If, alongside the closure, you spot wrong entries on your credit report or recovery pressure, our guide on bank loan recovery agent rights and limits sets out what a bank and its agents can and cannot do. If a locker rather than the account is the sticking point, see the guide on bank locker access and nomination disputes, and our walkthrough to apply for a bank locker if you are moving it elsewhere.

Frequently asked questions

Can a bank refuse to close my savings account?

A bank generally cannot refuse a genuine closure request indefinitely. It can ask you to first clear dues, remove linked auto-debits, return the cheque book and debit card, and de-link the account from any loan, locker or investment. Once those reasonable conditions are met, the account should be closed. If the bank keeps adding new conditions or simply does not act, treat it as a service deficiency and escalate in writing.

The bank kept deducting charges after I asked to close. Can I get a refund?

If charges were deducted only because the bank delayed acting on a valid closure request you had already submitted, you have a strong case for reversal. Quote the date of your written request and the acknowledgement number. Banks frequently reverse non-maintenance and similar charges as a goodwill or service-deficiency adjustment. If they refuse, raise it with the bank's grievance redressal officer and then with the RBI Ombudsman, attaching your closure request and the statement showing the deductions.

My account has a negative balance from charges. How do I close it?

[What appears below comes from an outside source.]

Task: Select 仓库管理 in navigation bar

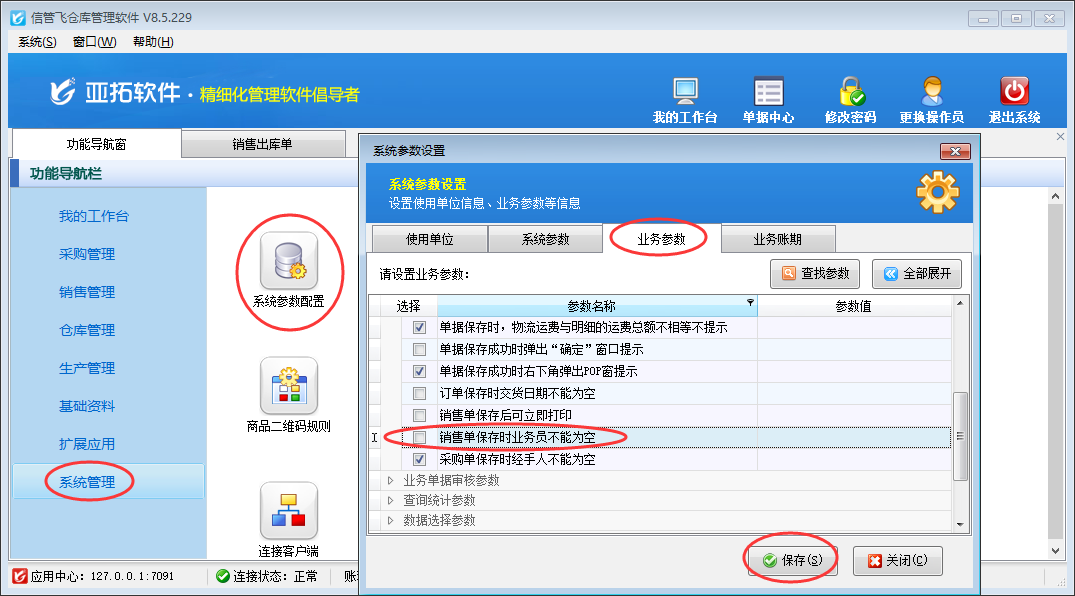Action: point(87,330)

Ask the bank in writing for a breakup of the negative balance. If the negative balance is made up only of charges that accrued after your closure request, ask for those to be waived so the balance returns to zero. Do not ignore the negative balance, because it can be reported to credit bureaus or escalate. Get the waiver or the final figure confirmed in writing before paying, then close the account and collect a written closure confirmation.

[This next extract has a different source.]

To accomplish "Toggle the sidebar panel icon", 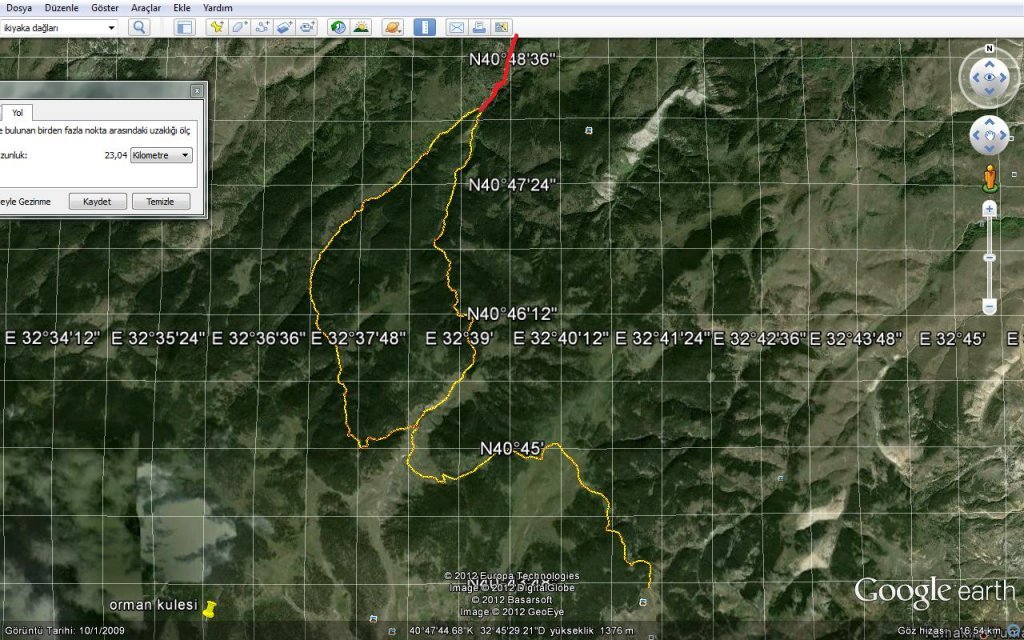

Is there a charge for closing a bank account?

Many banks do not charge for closing a savings account after a certain period from opening, but the exact rule and any account-closure charge vary by bank and account type. Check your bank's official schedule of charges or tariff page, or ask the branch in writing. If you are being charged a closure fee that does not appear in the published schedule, ask for the specific clause that authorises it.

How do I escalate if the branch ignores my closure request?

First send a written closure request and keep the acknowledgement. If the branch does not act, write to the bank's nodal grievance redressal officer using the contact on the bank's website. If there is still no satisfactory resolution within the bank's stated timeline, file a complaint with the RBI through the Complaint Management System at cms.rbi.org.in under the Reserve Bank Integrated Ombudsman Scheme.

Can I file an RTI to get my bank account closed?

No. RTI is a tool to obtain information from public authorities, not to force a closure or a refund. If your account is with a public sector bank, you can use RTI to ask for the policy on account closure, the status of your closure request, or copies of internal notings on your case. RTI does not apply to fully private banks, and even for a public sector bank the actual closure and refund must come through the bank's grievance process and the RBI Ombudsman.

Should I just stop using the account instead of closing it?

No. An unused account does not stop charges. Non-maintenance and other periodic charges can keep accruing and push the balance negative, which may later affect your relationship with the bank or appear in records. Formally close the account, move out the balance, remove all auto-debits and standing instructions, and collect a written closure confirmation so the relationship is cleanly ended.